Nasa researchers have found the first ever solar system that's filled with eight planets like ours, 2,500 lightyears away.

But it might be the way it was discovered that's really astounding. It wasn't found by an astronomer, but by an artificially intelligent computer program built by Google.

The research has led to hopes that AI can be used across astronomy to identify new planets and other discoveries with vastly increased speed. It's likely to find many more exoplanets from now on, say scientists, filling up solar systems and the universe with previously hidden worlds.

It was a Google neural network – a computer that can learn like a person – that first spotted the breakthrough planets and alerted its human owners.

The neural network works by being fed a whole host of information – in this case planets and other objects, spotted by the planet-hunting Kepler space telescope. It can learn the differences between those things, allowing it to come to be able to distinguish between something of interest to Nasa and something that isn't.


Now it can do that work all by itself, and with 96 per cent accuracy, according to Nasa. It was that process that allowed the Google AI – which hasn't yet been named – to spot the two planets deep in space.

It did so by combing through data sent down by the Kepler space telescope, which was launched into space by Nasa in 2009. That telescope looks out at the stars and watches for how bright they are – if they temporarily dim, then it may be a sign that a planet is passing in front of it, and by watching the patterns in the dimming astronomers can work out great detail about far distant planets.
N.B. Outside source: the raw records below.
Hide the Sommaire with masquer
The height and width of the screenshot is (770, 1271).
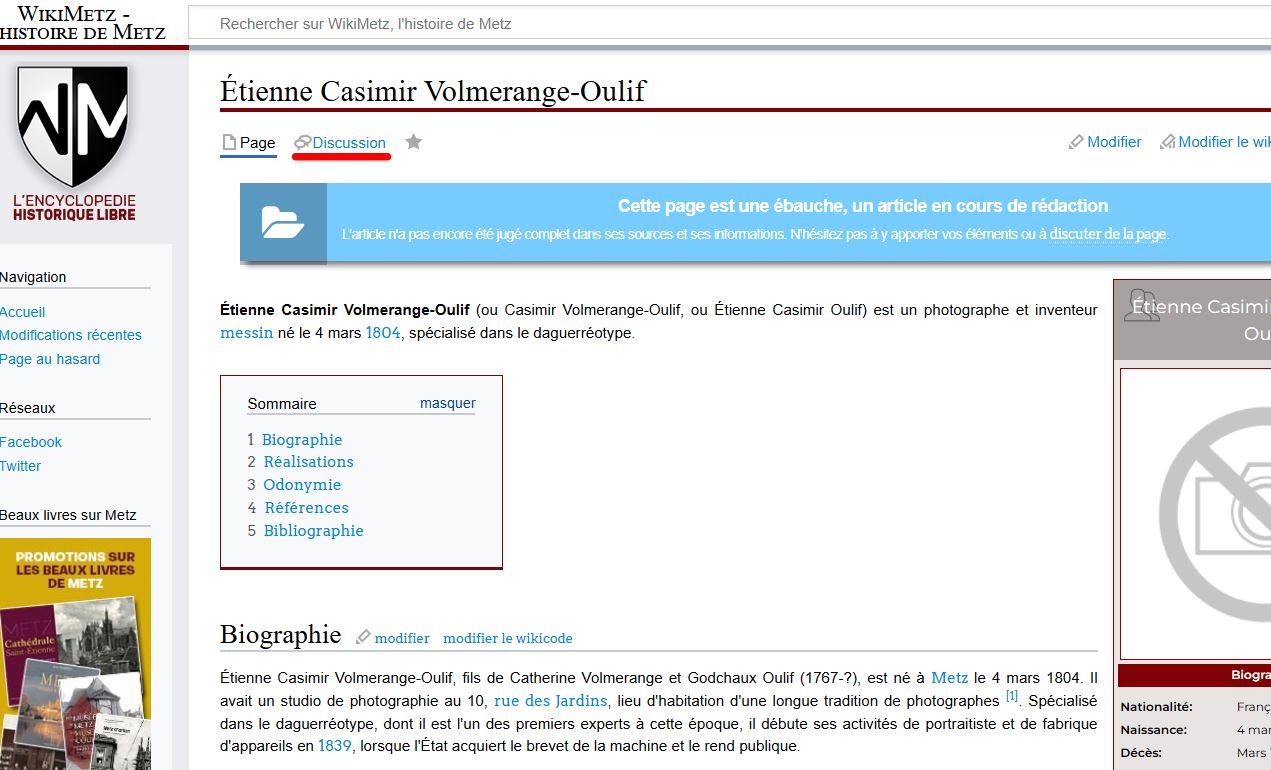point(447,403)
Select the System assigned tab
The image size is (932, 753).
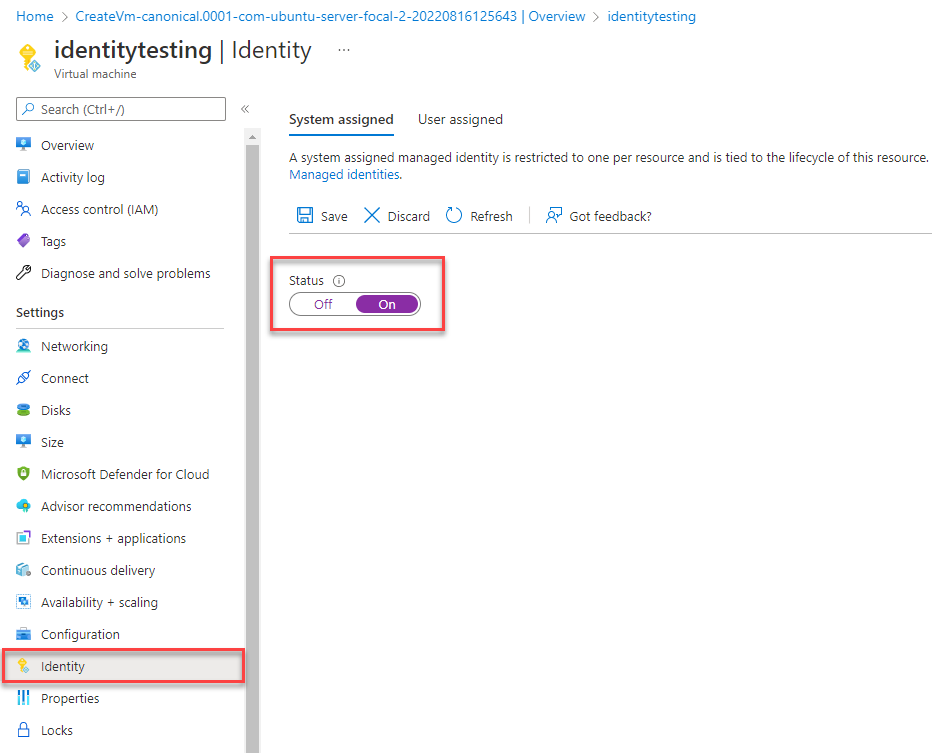point(341,119)
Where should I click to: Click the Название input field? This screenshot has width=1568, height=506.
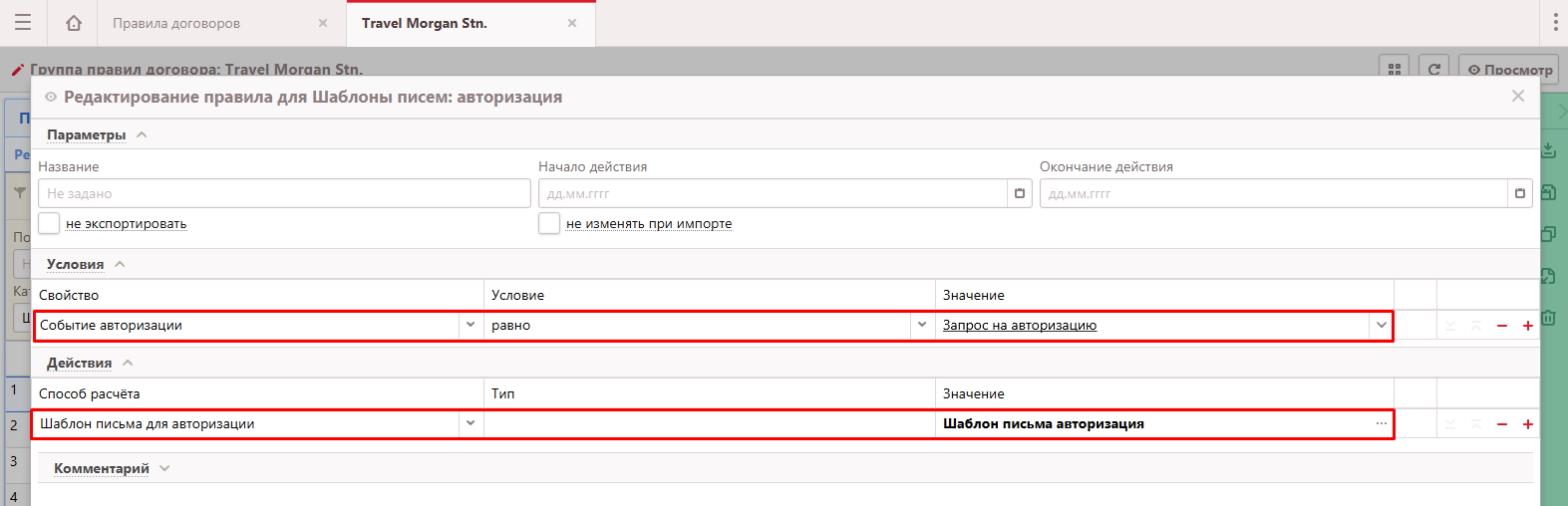pyautogui.click(x=284, y=193)
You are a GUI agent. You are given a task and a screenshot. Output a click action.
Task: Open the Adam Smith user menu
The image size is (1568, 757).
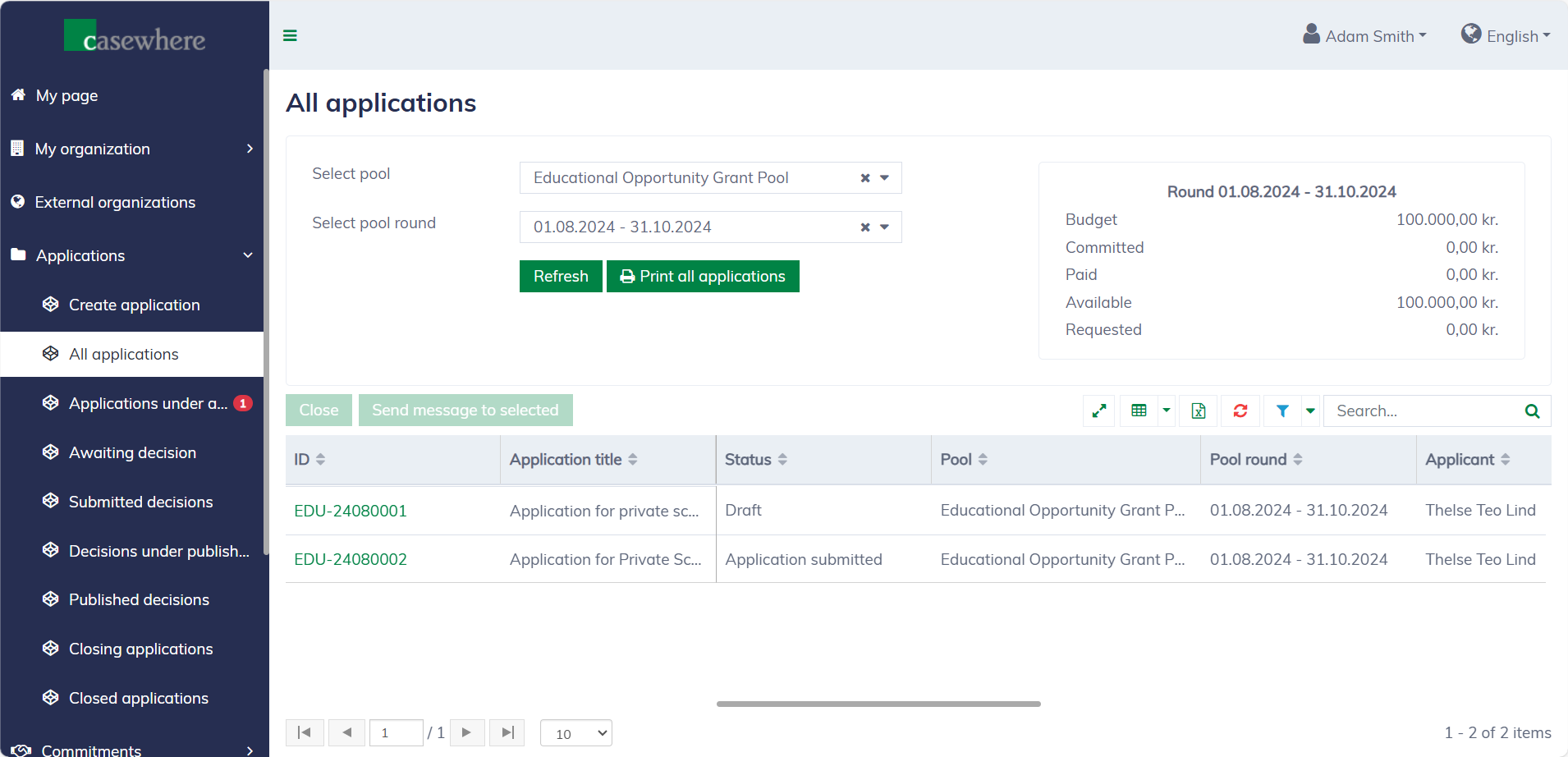click(x=1365, y=36)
The software's neural network was given data about 670 stars. In there, it found the two new planets: Kepler 80g and Kepler 90i.

It is the latter – a scorched, rocky world that's 30 per cent bigger than Earth – that became the eighth planet to be seen in its solar system, bringing it to the same number as our own.

"As the application of neutral networks to Kepler data matures, who knows what might be discovered," said Jessie Dotson, a NASA project scientist for the Kepler space telescope. "I'm on the edge of my seat."

Christopher Shallue, an artificial intelligence researcher at Google, and Andrew Vanderburg, an astronomer at the University of Texas at Austin, said they plan to continue their work by analyzing Kepler data on more than 150,000 other stars.

Though machine learning has been put to use across various industries, it's thought this is the first time that any artificial intelligence has found an exoplanet. There has been little exploration of using the technology in astronomy at all.

"In my spare time, I started Googling for 'finding exoplanets with large data sets' and found out about the Kepler mission and the huge data set available," he said. "Machine learning really shines in situations where there is so much data that humans can't search it for themselves."

There are still limits to what such neural nets can do. They are excellent at spotting patterns and things they've already seen, and can do so with not just incredible speed but super-human accuracy; if they're shown something new, however, they can do very little with it.

That means, for instance, that they can only be used for astronomy in cases like Kepler where scientists have a huge set of planets and stars that have been confirmed. Those confirmations can be fed into the system and it can look for some of the same patterns.